*** Given entries Section Begins ***
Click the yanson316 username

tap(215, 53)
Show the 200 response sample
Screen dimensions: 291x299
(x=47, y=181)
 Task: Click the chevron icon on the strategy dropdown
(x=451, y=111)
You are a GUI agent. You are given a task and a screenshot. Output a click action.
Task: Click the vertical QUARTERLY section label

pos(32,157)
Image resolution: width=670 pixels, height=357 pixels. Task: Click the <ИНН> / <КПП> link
*** Given entries Section Ends ***
*** Given entries Section Begins ***
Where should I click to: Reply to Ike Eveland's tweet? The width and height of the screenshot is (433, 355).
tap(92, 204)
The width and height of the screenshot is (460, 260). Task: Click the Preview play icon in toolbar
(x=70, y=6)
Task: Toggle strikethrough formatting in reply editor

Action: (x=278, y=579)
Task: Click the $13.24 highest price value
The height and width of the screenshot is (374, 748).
*** Given entries Section Ends ***
*** Given entries Section Begins ***
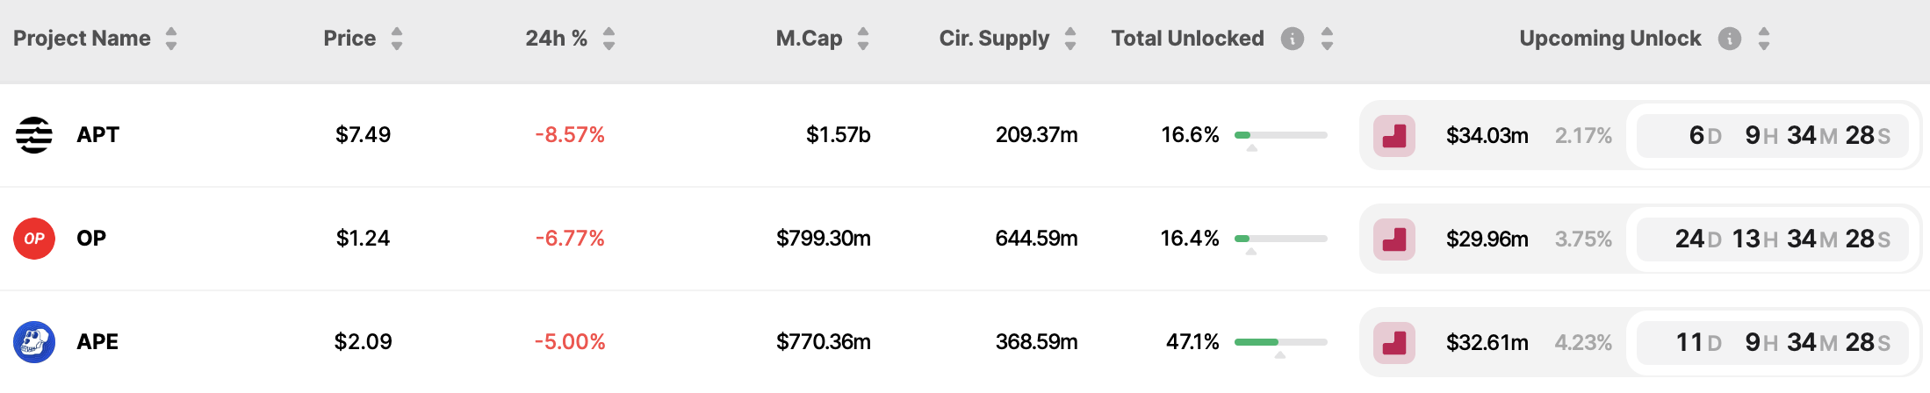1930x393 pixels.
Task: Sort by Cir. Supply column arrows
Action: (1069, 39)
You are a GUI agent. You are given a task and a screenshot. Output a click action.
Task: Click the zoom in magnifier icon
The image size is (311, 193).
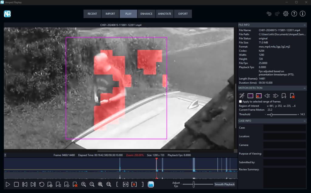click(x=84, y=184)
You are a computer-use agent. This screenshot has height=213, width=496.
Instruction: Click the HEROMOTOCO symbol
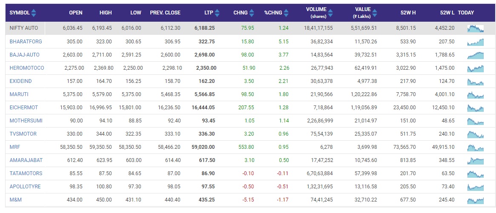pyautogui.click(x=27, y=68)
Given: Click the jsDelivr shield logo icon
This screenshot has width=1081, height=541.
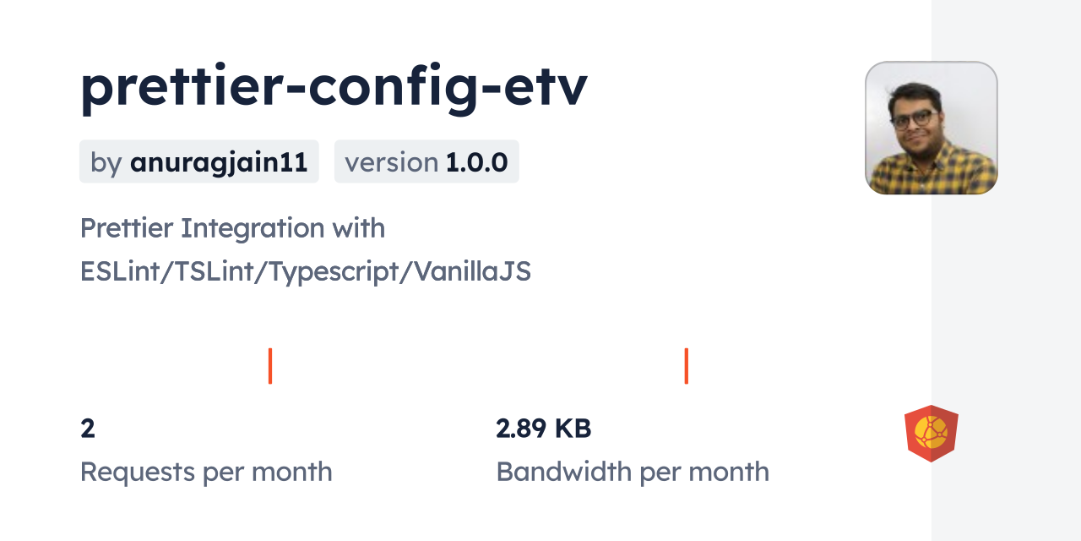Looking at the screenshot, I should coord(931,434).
*** Given entries Section Ends ***
# Work instructions:
Using only the entries above, output the line with "Task: Click the vertical", the line with "Image resolution: width=670", and all lines between them, exactly as they stand.

# Your solution:
Task: Click the vertical QUARTERLY section label

pos(32,157)
Image resolution: width=670 pixels, height=357 pixels. Task: Click the <ИНН> / <КПП> link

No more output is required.